I hadn’t cottoned on yet that this was the time of knowing the Fathers love, all I knew was that I was getting more and more broody, people were giving me pictures with babies on and I felt like I just couldn’t wait any longer. I asked is it time LORD? and he opened my eyes to the fact that he had shown me his protective love so we went ahead! It wasn’t until a good way through my pregnancy however that I realized the total healing I had had in this area. Throughout the pregnancy my blood sugar levels were excellent, I had far fewer visits to the hospital, no doctors worrying over me and whenever my blood sugar level did dip I had plenty of warning so I could get food before anything drastic happened. I only had one incident and a couple of weeks after it happened I looked back on it and laughed at the funny side, then laughed some more and praised God as I realized that the fear that I previously would have felt during, and even remembering a bad hypo was not there! I had bought some fish and chips for our tea, but because the shop I went to first had closed down it took longer than I anticipated. I knew as I walked into the house I was low and so quickly sat down and started eating. My head jerked back suddenly and did this a few more times as I tried to eat chips quickly. My husband came into the room and saw me jerking. He quickly got a glass of milk with sugar in and held it to my lips for me to drink.

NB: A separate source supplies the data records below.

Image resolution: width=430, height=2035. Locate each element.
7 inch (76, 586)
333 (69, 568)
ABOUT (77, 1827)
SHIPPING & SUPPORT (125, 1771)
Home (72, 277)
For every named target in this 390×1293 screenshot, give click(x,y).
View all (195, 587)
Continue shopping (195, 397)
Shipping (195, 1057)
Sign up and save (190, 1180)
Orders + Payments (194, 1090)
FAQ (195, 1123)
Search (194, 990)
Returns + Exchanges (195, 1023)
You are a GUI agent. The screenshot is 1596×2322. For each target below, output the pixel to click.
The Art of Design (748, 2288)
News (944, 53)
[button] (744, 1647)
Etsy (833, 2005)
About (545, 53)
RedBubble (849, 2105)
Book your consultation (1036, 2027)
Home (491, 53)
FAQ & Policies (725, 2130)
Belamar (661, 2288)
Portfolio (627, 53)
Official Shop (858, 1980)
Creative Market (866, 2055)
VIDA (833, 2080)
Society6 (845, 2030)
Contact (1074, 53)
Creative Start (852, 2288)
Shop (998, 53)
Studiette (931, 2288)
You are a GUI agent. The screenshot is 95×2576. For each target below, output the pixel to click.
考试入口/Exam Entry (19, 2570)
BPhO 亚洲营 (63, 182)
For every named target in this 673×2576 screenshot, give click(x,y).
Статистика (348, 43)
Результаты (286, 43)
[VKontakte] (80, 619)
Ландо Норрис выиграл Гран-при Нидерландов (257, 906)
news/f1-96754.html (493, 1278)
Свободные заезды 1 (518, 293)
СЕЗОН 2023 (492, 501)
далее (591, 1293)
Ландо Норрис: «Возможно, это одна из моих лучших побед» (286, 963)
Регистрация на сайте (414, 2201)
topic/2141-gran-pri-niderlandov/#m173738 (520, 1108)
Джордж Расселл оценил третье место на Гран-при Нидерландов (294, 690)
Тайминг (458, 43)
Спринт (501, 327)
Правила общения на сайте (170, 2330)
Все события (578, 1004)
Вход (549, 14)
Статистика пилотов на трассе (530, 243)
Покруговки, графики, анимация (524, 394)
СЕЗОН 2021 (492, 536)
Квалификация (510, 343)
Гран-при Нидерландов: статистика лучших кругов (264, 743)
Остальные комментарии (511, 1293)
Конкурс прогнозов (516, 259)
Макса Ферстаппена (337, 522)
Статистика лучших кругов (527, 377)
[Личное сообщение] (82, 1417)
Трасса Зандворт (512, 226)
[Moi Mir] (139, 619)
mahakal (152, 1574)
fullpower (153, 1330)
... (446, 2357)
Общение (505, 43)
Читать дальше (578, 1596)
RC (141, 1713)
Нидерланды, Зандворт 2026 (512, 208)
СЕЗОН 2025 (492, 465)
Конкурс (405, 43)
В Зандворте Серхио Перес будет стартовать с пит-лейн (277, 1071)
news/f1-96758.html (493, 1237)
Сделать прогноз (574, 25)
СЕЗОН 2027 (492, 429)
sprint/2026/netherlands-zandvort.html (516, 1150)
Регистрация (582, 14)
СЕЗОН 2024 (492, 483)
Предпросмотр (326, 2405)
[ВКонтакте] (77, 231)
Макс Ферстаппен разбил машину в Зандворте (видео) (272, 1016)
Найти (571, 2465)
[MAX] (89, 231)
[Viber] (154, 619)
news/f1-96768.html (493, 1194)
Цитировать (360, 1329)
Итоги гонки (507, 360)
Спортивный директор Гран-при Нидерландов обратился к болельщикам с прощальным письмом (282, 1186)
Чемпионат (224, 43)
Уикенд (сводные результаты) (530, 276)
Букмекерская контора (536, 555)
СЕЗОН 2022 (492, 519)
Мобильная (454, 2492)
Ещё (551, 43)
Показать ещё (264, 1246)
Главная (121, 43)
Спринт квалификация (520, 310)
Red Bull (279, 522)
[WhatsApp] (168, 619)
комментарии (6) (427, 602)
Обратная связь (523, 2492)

He had filled the glass very full and I remember looking at it and my stomach turning, I just wanted to eat my chips! So I said “I’ll hold it”, which was not a good idea. As I took it my hand did a massive jerk and I thrust the full lot all over my face and front. Of course it ran down, soaked my fish and chips and started running down the sides of our setee. My husband dashed to get some more, I jumped up to wipe the setee. Looking back I realized what a change this was, I was actually beginning to gave a fit but was more bothered about getting the milk off the setee so it wouldn’t stink for months. I realized that although obviously I didn’t want to have a fit I hadn’t been frightened. My heart had known without me even thinking about it that my Father was wrapped tightly around me and his protective wing covered me! I was still safe!
Anyway on the day, the jerking stopped, I had the second lot of milk and we eventually sat down again to our teatime treat! My husband to his cold fish and chips and myself to a fish that was surprisingly swimming again!
Our second son was born as perfectly healthy as the first and is as gorgous as his big brother! I can’t wait to have our third, God willing and rejoice in the LORD that I am free from a fear that had been with me for 33 years.